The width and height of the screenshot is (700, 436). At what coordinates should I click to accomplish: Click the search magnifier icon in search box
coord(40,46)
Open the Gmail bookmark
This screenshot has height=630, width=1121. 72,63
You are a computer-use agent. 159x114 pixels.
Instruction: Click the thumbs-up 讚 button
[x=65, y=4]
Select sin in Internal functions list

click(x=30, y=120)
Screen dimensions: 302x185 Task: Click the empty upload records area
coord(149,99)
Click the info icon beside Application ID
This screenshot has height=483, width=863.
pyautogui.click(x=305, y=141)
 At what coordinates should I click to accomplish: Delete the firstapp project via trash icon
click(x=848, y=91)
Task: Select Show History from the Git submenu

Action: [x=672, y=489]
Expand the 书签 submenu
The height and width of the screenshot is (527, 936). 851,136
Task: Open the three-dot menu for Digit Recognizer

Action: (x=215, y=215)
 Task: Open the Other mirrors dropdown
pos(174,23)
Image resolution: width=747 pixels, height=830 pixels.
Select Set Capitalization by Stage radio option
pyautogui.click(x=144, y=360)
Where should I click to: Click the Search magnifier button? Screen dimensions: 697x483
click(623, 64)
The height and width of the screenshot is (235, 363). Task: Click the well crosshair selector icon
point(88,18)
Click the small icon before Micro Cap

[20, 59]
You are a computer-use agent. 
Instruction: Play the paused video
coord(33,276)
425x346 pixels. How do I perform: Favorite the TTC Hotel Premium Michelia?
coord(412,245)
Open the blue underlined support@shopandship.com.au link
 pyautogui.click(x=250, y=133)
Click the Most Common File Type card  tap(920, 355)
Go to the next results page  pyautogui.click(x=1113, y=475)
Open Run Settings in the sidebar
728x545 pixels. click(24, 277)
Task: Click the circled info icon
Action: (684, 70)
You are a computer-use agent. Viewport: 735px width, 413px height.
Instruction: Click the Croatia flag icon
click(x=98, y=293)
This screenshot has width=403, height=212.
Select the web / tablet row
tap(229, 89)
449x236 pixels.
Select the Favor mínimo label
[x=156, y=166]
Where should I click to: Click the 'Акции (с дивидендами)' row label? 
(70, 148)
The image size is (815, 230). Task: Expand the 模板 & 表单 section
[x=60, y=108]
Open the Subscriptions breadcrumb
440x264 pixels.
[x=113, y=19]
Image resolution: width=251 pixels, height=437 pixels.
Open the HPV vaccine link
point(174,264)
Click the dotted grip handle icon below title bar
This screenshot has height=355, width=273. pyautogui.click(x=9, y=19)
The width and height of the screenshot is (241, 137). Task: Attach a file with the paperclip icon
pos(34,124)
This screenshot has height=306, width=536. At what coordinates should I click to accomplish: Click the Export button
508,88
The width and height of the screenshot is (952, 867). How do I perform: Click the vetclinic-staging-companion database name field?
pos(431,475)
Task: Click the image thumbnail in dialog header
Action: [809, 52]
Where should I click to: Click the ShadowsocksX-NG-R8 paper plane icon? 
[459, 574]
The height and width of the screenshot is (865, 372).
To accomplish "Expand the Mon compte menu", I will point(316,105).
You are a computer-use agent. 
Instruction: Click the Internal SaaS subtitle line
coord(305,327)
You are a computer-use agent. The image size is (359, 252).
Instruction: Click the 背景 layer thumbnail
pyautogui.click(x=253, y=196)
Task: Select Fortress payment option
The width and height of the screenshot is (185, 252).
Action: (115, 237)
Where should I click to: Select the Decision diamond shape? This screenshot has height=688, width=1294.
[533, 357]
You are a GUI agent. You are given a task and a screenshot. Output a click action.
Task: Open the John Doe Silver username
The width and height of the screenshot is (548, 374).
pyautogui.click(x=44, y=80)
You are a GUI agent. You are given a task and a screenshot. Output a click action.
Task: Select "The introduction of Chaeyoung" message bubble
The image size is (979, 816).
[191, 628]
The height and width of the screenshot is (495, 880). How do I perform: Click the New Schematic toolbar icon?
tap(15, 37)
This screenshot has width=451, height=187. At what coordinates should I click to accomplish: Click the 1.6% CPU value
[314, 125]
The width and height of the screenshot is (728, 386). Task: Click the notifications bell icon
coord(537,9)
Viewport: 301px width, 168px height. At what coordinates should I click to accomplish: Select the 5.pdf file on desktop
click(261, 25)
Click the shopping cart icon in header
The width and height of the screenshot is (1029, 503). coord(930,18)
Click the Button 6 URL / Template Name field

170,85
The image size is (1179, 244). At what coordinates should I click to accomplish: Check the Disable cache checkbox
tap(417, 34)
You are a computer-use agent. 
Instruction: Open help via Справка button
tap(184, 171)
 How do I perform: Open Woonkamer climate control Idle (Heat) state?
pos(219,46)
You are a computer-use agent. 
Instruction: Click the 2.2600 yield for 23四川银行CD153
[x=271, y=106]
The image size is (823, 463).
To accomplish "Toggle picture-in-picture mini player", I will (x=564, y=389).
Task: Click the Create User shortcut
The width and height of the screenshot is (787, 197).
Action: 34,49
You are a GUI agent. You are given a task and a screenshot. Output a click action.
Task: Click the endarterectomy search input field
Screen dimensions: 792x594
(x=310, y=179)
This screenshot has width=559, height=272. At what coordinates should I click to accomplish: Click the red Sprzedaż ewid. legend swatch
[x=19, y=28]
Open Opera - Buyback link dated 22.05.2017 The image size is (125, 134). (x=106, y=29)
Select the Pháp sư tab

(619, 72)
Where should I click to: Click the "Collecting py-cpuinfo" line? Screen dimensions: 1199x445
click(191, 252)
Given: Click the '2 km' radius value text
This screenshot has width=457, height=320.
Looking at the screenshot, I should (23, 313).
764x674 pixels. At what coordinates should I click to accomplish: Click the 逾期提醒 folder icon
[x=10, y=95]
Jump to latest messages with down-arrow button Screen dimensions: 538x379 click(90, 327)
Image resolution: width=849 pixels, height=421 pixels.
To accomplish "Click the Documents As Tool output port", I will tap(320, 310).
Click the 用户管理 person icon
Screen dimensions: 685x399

# [PROBLEM]
Reproduce each entry exactly, leaving out nothing.

# [EXERCISE RESPONSE]
The width and height of the screenshot is (700, 436). At what coordinates should I click to accomplish: Click the search magnifier icon in search box
coord(40,46)
Open the Gmail bookmark
This screenshot has height=630, width=1121. 72,63
You are a computer-use agent. 159x114 pixels.
Instruction: Click the thumbs-up 讚 button
[x=65, y=4]
Select sin in Internal functions list

click(x=30, y=120)
Screen dimensions: 302x185 Task: Click the empty upload records area
coord(149,99)
Click the info icon beside Application ID
This screenshot has height=483, width=863.
pyautogui.click(x=305, y=141)
 At what coordinates should I click to accomplish: Delete the firstapp project via trash icon
click(x=848, y=91)
Task: Select Show History from the Git submenu

Action: [x=672, y=489]
Expand the 书签 submenu
The height and width of the screenshot is (527, 936). 851,136
Task: Open the three-dot menu for Digit Recognizer

Action: (x=215, y=215)
 Task: Open the Other mirrors dropdown
pos(174,23)
Image resolution: width=747 pixels, height=830 pixels.
Select Set Capitalization by Stage radio option
pyautogui.click(x=144, y=360)
Where should I click to: Click the Search magnifier button? Screen dimensions: 697x483
click(623, 64)
The height and width of the screenshot is (235, 363). Task: Click the well crosshair selector icon
point(88,18)
Click the small icon before Micro Cap

[20, 59]
You are a computer-use agent. 
Instruction: Play the paused video
coord(33,276)
425x346 pixels. How do I perform: Favorite the TTC Hotel Premium Michelia?
coord(412,245)
Open the blue underlined support@shopandship.com.au link
 pyautogui.click(x=250, y=133)
Click the Most Common File Type card  tap(920, 355)
Go to the next results page  pyautogui.click(x=1113, y=475)
Open Run Settings in the sidebar
728x545 pixels. click(24, 277)
Task: Click the circled info icon
Action: (684, 70)
You are a computer-use agent. Viewport: 735px width, 413px height.
Instruction: Click the Croatia flag icon
click(x=98, y=293)
This screenshot has width=403, height=212.
Select the web / tablet row
tap(229, 89)
449x236 pixels.
Select the Favor mínimo label
[x=156, y=166]
Where should I click to: Click the 'Акции (с дивидендами)' row label? 
(70, 148)
The image size is (815, 230). Task: Expand the 模板 & 表单 section
[x=60, y=108]
Open the Subscriptions breadcrumb
440x264 pixels.
[x=113, y=19]
Image resolution: width=251 pixels, height=437 pixels.
Open the HPV vaccine link
point(174,264)
Click the dotted grip handle icon below title bar
This screenshot has height=355, width=273. pyautogui.click(x=9, y=19)
The width and height of the screenshot is (241, 137). Task: Attach a file with the paperclip icon
pos(34,124)
This screenshot has height=306, width=536. At what coordinates should I click to accomplish: Click the Export button
508,88
The width and height of the screenshot is (952, 867). How do I perform: Click the vetclinic-staging-companion database name field?
pos(431,475)
Task: Click the image thumbnail in dialog header
Action: [809, 52]
Where should I click to: Click the ShadowsocksX-NG-R8 paper plane icon? 
[459, 574]
The height and width of the screenshot is (865, 372).
To accomplish "Expand the Mon compte menu", I will point(316,105).
You are a computer-use agent. 
Instruction: Click the Internal SaaS subtitle line
coord(305,327)
You are a computer-use agent. The image size is (359, 252).
Instruction: Click the 背景 layer thumbnail
pyautogui.click(x=253, y=196)
Task: Select Fortress payment option
The width and height of the screenshot is (185, 252).
Action: (115, 237)
Where should I click to: Select the Decision diamond shape? This screenshot has height=688, width=1294.
[533, 357]
You are a GUI agent. You are given a task and a screenshot. Output a click action.
Task: Open the John Doe Silver username
The width and height of the screenshot is (548, 374).
pyautogui.click(x=44, y=80)
You are a GUI agent. You are given a task and a screenshot. Output a click action.
Task: Select "The introduction of Chaeyoung" message bubble
The image size is (979, 816).
[191, 628]
The height and width of the screenshot is (495, 880). How do I perform: Click the New Schematic toolbar icon?
tap(15, 37)
This screenshot has width=451, height=187. At what coordinates should I click to accomplish: Click the 1.6% CPU value
[314, 125]
The width and height of the screenshot is (728, 386). Task: Click the notifications bell icon
coord(537,9)
Viewport: 301px width, 168px height. At what coordinates should I click to accomplish: Select the 5.pdf file on desktop
click(261, 25)
Click the shopping cart icon in header
The width and height of the screenshot is (1029, 503). coord(930,18)
Click the Button 6 URL / Template Name field

170,85
The image size is (1179, 244). At what coordinates should I click to accomplish: Check the Disable cache checkbox
tap(417, 34)
You are a computer-use agent. 
Instruction: Open help via Справка button
tap(184, 171)
 How do I perform: Open Woonkamer climate control Idle (Heat) state?
pos(219,46)
You are a computer-use agent. 
Instruction: Click the 2.2600 yield for 23四川银行CD153
[x=271, y=106]
The image size is (823, 463).
To accomplish "Toggle picture-in-picture mini player", I will (x=564, y=389).
Task: Click the Create User shortcut
The width and height of the screenshot is (787, 197).
Action: 34,49
You are a GUI agent. You are given a task and a screenshot. Output a click action.
Task: Click the endarterectomy search input field
Screen dimensions: 792x594
(x=310, y=179)
This screenshot has width=559, height=272. At what coordinates should I click to accomplish: Click the red Sprzedaż ewid. legend swatch
[x=19, y=28]
Open Opera - Buyback link dated 22.05.2017 The image size is (125, 134). (x=106, y=29)
Select the Pháp sư tab

(619, 72)
Where should I click to: Click the "Collecting py-cpuinfo" line? Screen dimensions: 1199x445
click(191, 252)
Given: Click the '2 km' radius value text
This screenshot has width=457, height=320.
Looking at the screenshot, I should (23, 313).
764x674 pixels. At what coordinates should I click to accomplish: Click the 逾期提醒 folder icon
[x=10, y=95]
Jump to latest messages with down-arrow button Screen dimensions: 538x379 click(90, 327)
Image resolution: width=849 pixels, height=421 pixels.
To accomplish "Click the Documents As Tool output port", I will tap(320, 310).
Click the 用户管理 person icon
Screen dimensions: 685x399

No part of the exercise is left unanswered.